Tombé de son nuage depuis un certain 18 février quand la Grande muette le délogea de son palais, l’ancien président nigérien Mamadou Tandja ne rêve plus de ses grands projets qui le tenaient accroché à son trône, contraint qu’il est aujourd’hui de ruminer son pouvoir à jamais perdu. Voilà le loup du Ténéré, désormais agneau de la “villa verte”, solidement attaché, mais bêlant, broutant et s’abreuvant aux frais de la princesse.
Paradis dont nul être, sous son règne, n’aurait rêvé, voués qu’ils étaient, les opposants, tous ennemis supposés ou réels de son trône, à subir en plein désert les dures lois de la vie carcérale.
Hama Hamadou, son ancien Premier ministre, et le célèbre journaliste Moussa Kaka, pour ne citer que ceux-là, pourraient nous en dire davantage.

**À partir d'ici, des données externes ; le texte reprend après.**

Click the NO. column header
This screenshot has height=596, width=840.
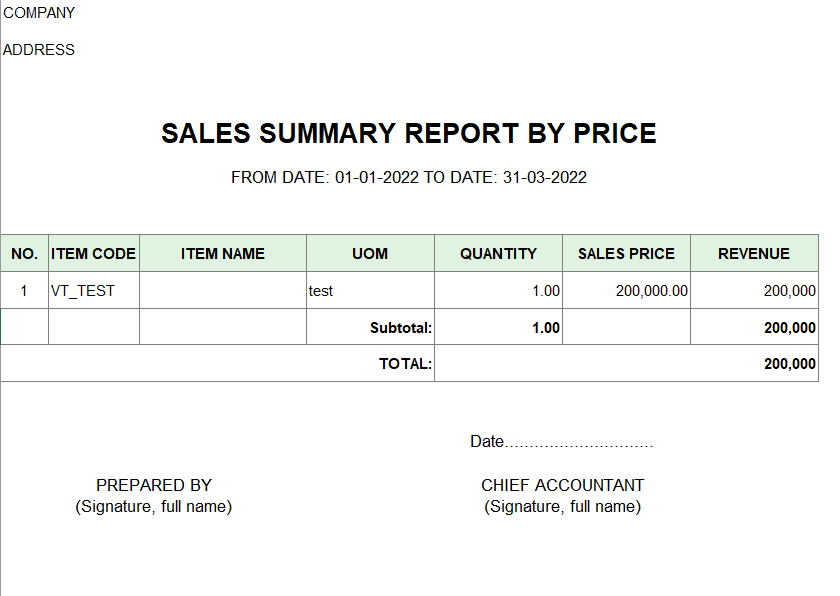tap(25, 253)
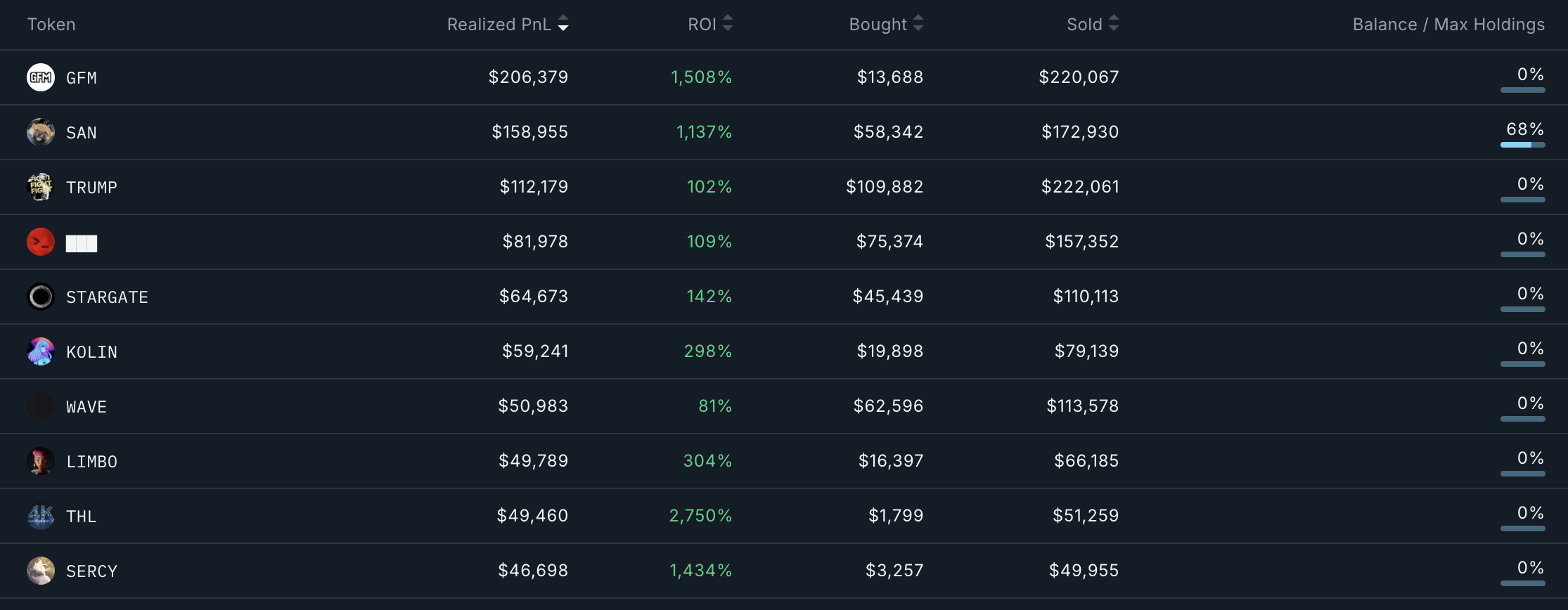This screenshot has height=610, width=1568.
Task: Click the KOLIN anime avatar icon
Action: pyautogui.click(x=41, y=351)
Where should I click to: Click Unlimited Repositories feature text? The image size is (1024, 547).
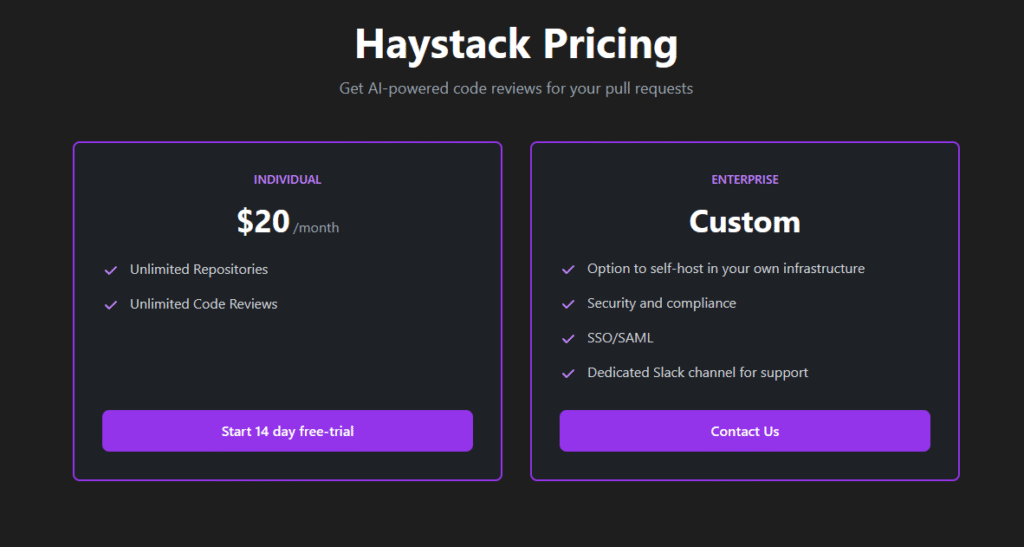coord(199,269)
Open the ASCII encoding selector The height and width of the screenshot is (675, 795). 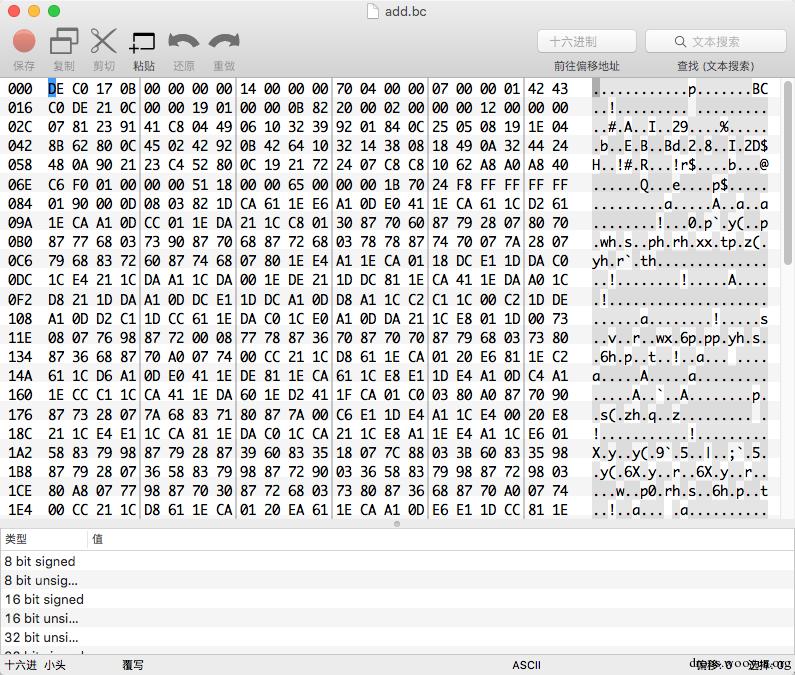click(526, 665)
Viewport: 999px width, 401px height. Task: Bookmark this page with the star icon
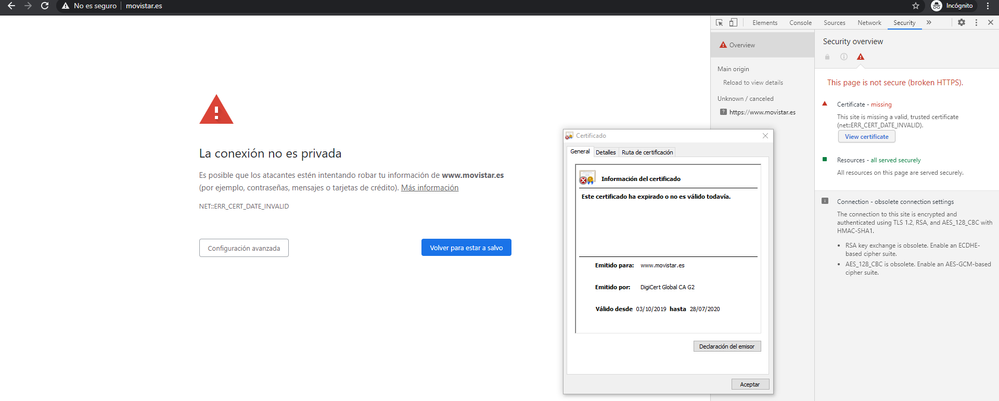tap(915, 6)
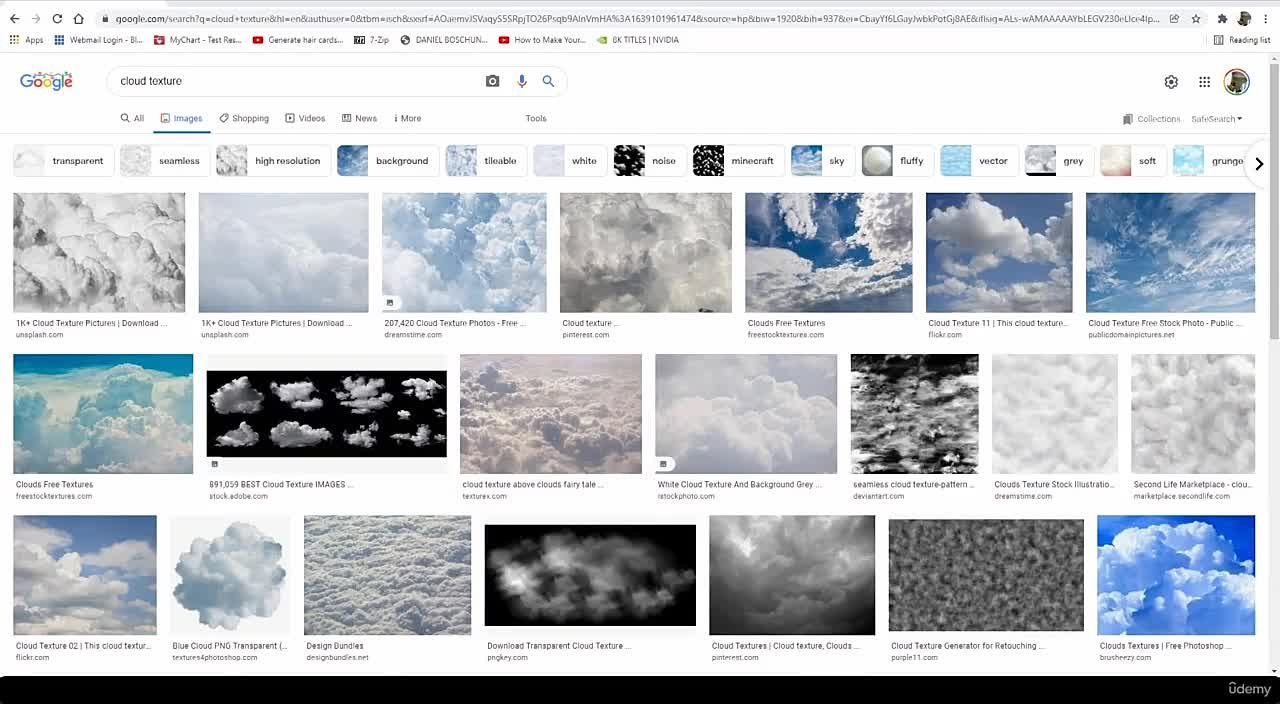
Task: Click in the cloud texture search field
Action: click(x=290, y=81)
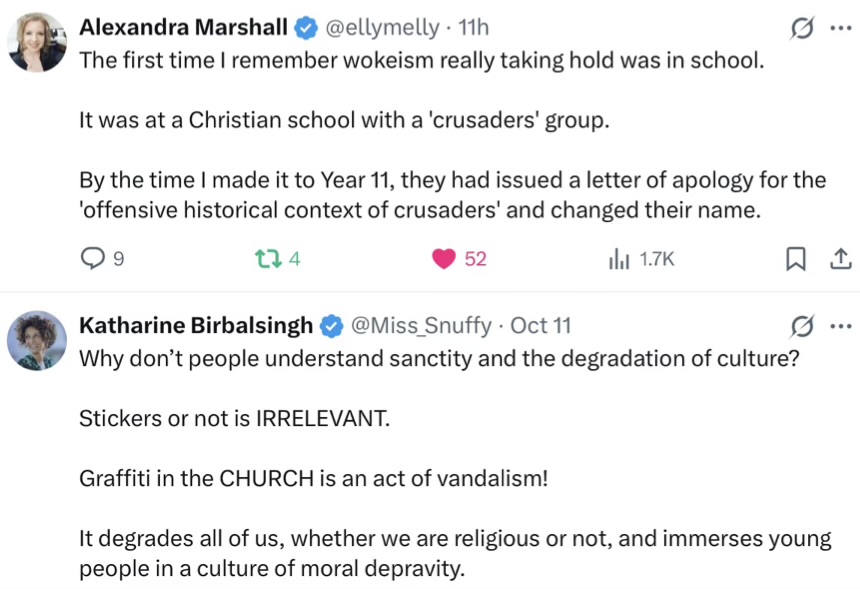
Task: Bookmark Alexandra Marshall's post
Action: pyautogui.click(x=796, y=259)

Sept mois seulement se sont écoulés depuis sa descente aux enfers que Tandja 1er implore la clémence de la junte qui l’a tutoyé ; alors que les siens appellent au secours la Cour de justice de la CEDEAO ; cette même CEDEAO d’avec laquelle l’ancien homme fort de Niamey menaçait de divorcer pour ingérence osée dans ses affaires impériales.
Mieux, c’est son parti, le MNSD, qui crie sur tous les toits à l’inquisition, à la partialité et à l’iniquité dans la lutte engagée par la junte contre la délinquance économique, financière et fiscale, pour tenter de sauver la peau de son chef, Seini Oumarou, autre ancien Premier ministre, mis aux arrêts pour détournement de quelque 270 millions de FCFA.
La liste des accusés est, certes, longue mais comment ne pas faire foi au président Salou Djibo quand, au lendemain de sa prise de pouvoir, des intouchables d’hier qui puaient la corruption et l’enrichissement illicite se sont précipités à ses pieds pour restituer la dîme faramineuse gloutonnement prélevée sur les deniers publics ?
Que les chantres du Tchazertché craignent aujourd’hui le retour du bâton est, certes, légitime mais à qui la faute s’ils ont trempé les babines dans la soupe républicaine ?
Passé le round d’observation, le nouveau maître de Niamey vient de donner un signal fort devant les leaders politiques et de la société civile qui en doutaient encore : Tandja et les siens, toujours en détention, rendront gorge, même s’il faut casser des œufs. Et déjà, la bagatelle de 2 milliards dans la gibecière, la chasse aux prédateurs de la République s’avère fructueuse, et la peur changea de camp.